Because model updates often bring short-term performance and stability issues, software developers typically wait a week or more before upgrading to a new version.
These time gaps create small windows of vulnerability and force developers to choose between security and performance. The report delves identifies several reasons why developers don’t automatically update their AI models, including companies that may rely on internal vetting or release schedules, operate in regulated or air-gapped environments where model versions are frozen, need to maintain long-running sessions or use manual installations.
Pik said some IT and security teams have also told him they prefer not to install any new version of an AI model without letting it run on other environments first.
“You don’t have that much flexibility, either I go to the latest and I’m getting a less stable version [of the model’ or I’m waiting for a few days or week until I can install it, and hope that nothing would happen during this time,” said Pik.
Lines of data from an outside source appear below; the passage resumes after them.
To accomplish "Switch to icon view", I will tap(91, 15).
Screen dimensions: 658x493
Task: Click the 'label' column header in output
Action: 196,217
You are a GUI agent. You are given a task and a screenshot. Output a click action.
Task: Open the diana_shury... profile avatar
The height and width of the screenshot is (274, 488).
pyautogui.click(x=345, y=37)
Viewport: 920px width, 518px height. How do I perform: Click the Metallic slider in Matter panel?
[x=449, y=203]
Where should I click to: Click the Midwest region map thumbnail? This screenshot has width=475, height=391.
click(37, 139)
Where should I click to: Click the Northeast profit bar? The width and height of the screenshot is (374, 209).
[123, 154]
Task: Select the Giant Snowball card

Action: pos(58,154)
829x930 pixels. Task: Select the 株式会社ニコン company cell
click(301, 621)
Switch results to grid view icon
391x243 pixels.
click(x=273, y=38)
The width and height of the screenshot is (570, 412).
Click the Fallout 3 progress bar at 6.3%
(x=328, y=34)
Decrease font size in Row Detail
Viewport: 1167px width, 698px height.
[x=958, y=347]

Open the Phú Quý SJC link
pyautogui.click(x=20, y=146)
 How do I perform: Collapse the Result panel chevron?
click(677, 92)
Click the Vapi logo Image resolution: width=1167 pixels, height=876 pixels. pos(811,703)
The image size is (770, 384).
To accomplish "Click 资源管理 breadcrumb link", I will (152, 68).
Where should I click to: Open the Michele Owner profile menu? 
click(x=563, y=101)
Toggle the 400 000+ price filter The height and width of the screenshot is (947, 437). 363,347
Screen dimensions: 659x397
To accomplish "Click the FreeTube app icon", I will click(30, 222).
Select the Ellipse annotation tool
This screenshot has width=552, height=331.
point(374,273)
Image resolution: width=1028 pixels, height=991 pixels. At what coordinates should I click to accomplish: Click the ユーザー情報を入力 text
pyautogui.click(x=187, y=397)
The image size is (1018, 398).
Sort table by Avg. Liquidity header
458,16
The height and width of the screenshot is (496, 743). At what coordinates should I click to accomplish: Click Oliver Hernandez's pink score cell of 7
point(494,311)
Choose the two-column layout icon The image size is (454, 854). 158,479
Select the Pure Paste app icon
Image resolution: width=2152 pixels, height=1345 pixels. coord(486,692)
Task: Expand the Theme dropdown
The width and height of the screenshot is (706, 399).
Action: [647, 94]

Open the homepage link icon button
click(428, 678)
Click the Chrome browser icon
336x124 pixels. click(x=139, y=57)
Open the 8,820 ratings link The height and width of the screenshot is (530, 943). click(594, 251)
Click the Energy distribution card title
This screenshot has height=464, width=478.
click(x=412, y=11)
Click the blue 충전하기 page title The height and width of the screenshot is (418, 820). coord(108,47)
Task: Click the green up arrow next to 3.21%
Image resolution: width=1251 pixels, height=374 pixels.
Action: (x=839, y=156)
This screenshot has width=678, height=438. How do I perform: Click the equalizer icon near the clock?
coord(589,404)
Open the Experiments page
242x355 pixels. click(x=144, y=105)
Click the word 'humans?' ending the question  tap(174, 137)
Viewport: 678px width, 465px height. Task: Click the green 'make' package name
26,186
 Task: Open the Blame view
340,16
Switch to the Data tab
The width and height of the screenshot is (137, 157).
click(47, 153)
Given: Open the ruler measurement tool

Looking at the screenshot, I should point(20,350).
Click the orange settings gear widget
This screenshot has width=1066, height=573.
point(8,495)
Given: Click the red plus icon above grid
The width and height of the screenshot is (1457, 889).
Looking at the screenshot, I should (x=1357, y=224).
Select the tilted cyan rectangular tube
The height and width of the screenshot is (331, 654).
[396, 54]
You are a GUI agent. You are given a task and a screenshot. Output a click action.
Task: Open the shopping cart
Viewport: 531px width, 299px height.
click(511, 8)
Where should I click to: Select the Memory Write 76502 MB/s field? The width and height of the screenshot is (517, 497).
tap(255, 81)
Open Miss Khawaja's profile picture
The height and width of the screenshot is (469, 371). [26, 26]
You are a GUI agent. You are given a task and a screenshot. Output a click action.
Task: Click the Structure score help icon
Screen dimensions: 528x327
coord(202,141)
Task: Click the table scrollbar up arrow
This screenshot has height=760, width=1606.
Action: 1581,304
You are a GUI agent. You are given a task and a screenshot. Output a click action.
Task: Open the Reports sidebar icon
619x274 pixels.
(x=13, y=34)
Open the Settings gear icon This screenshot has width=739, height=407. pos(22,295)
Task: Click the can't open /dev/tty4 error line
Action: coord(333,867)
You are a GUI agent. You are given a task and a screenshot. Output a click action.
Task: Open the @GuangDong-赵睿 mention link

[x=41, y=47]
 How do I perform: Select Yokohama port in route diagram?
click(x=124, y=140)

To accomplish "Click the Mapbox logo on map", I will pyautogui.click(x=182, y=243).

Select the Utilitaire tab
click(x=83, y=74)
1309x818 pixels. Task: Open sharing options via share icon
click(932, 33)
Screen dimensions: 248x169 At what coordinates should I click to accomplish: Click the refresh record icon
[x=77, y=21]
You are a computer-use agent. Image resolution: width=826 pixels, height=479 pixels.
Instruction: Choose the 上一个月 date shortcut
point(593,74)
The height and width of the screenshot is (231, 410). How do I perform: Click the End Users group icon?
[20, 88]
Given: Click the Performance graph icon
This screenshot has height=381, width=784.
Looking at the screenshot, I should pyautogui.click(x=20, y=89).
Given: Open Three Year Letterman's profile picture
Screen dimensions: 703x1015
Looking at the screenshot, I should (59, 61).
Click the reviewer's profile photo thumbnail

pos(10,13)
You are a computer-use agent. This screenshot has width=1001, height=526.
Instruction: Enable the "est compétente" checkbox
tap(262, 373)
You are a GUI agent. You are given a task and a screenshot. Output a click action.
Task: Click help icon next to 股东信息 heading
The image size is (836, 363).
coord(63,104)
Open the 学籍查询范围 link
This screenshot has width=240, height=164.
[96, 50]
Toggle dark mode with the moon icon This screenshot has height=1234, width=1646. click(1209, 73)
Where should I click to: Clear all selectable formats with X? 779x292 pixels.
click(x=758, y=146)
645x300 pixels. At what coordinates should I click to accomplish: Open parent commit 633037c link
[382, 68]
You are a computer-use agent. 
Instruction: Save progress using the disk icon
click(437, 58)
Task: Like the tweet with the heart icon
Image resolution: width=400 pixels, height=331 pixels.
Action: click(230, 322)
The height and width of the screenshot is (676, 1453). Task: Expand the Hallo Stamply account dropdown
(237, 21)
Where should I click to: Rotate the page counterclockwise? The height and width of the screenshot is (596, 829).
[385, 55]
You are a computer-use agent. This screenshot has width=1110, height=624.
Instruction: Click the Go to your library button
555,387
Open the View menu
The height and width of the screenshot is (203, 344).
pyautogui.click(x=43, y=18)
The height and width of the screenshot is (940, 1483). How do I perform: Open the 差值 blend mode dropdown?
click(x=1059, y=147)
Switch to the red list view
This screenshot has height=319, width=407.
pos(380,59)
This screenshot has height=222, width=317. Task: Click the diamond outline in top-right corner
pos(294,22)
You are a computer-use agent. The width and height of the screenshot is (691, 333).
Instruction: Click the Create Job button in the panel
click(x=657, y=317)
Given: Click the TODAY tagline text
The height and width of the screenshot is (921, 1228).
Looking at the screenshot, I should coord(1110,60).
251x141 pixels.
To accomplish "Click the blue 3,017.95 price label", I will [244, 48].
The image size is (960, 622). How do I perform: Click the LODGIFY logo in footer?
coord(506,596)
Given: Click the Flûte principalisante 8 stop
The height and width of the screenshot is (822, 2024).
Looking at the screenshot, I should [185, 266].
The Backslash report is not intended as a dig at the security rigor of Anthropic, noting the company tends to “patch fast and document more than anyone” and has addressed every issue and vulnerability identified in the report.
Rather, it’s to highlight the series of mostly silent and persistent security exposures that an organization faces when adopting AI into their workflow.
Other software programs and technology products face similar tradeoffs through different updates, but most of the vulnerabilities detailed in the change log – such as getting an agent to leak data or accept malicious prompts – are unique to large language models and AI systems.
That means integrating AI tools can bring new security problems to an organization, both from outsiders who can poison or influence the model and insiders who can maliciously or accidentally direct the model to access or leak systems, data and identities.
For most Claude Code users, this process runs automatically in the background. Yet Yik points out that just as AI is transforming work itself, it’s also changing how we need to approach software security and updates.
“It should not be compared to [Microsoft] Office that is installed and gets patched once in a while,” he said. “It’s a completely different beast that keeps evolving, and we don’t want to limit it…I think that it’s great for everyone. We just need to make sure that we do it in a secure way, and every organization should understand what that means for them.”